Now there are lots of advantages about being so big.
They are far too big for swampuses to kill.
Adult torretons have no predators.
But they are also big because they eat vegetation.
And not only so they can reach high up into the tree tops.
When you are eating all this vegetation, you need to ferment it to get all the goodness out of it.
You need an enormous stomach, a big, barrel-shaped stomach, and the bigger the animal is, the bigger its stomach is going to be so it can extract all the goodness out of all the vegetation over several days.
So, size really does matter.
Animals this big can just move from tree to tree stripping off the leaves.
But size also creates problems.
Of course, there is one major problem about being so huge, and that is when it comes to mating.
Now, modern day tortoises mate on top of each other.
But of course, a torreton is far too big for that.
The female will not be able to support 120 tonnes on her back during mating.
They solve this problem by mating back to back.
They simply back into each other and they face away from each other during courtship and mating.
During the actual mating when they are back-to-back, the male and the female raise their tails to reveal the cloaca, and the two cloacas actually touch, and that is when the sperm is transferred from one to each other, that is the only physical contact they have during mating.
It takes a long time for a torreton to grow to full size and they live in family groups, protecting their young for 30 years.
But one of their babies is missing, and the hoard is restless.
They don't know their youngster has been killed by a swampus, so they are not out for revenge.
But their search does take them into an area where the swampus are raising their young and where the baby died.
For the torretons, the nursery plant is just another bit of vegetation in the way.
One careless kick and the plant is destroyed.
But where are the young swampus? They are old enough, now, to have been taken to safety a branch over the swamp.
Out of reach of the torretons' big feet and the lurkfish.

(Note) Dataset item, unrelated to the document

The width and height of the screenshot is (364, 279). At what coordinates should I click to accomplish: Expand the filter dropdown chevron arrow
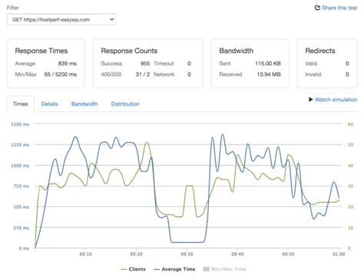pos(111,19)
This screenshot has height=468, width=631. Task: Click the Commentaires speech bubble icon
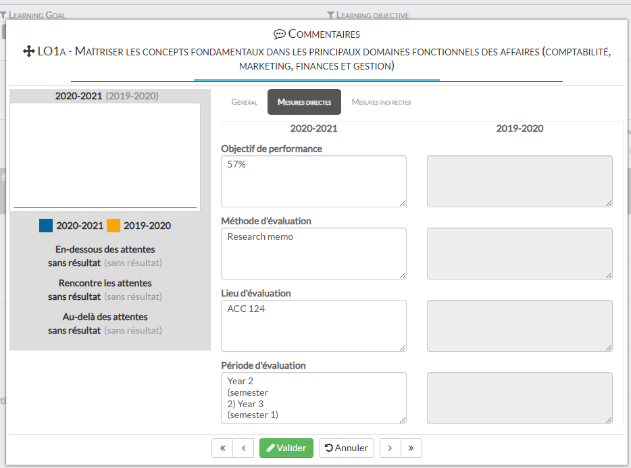point(279,34)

But before they can drop into the water, their mother has to distract the lurkfish, deliberately drawing it away from the babies, staying out of range of its deadly electric shocks.
Once far enough from shore, the agile swampus hides herself in the vegetation, keeps still and so loses the lurkfish.
She has bought the babies enough time to find a safe hiding-place in the water.
A vast swamp where the land meets the water.
A rich, fertile place in a constant, warm, wet climate.
With such benign conditions, evolution has run riot.
New animals have moved on to land, and formed a partnership with a plant.
A giant fish hunts and kills by electricity, and towering above it all, the biggest creatures ever to walk the earth.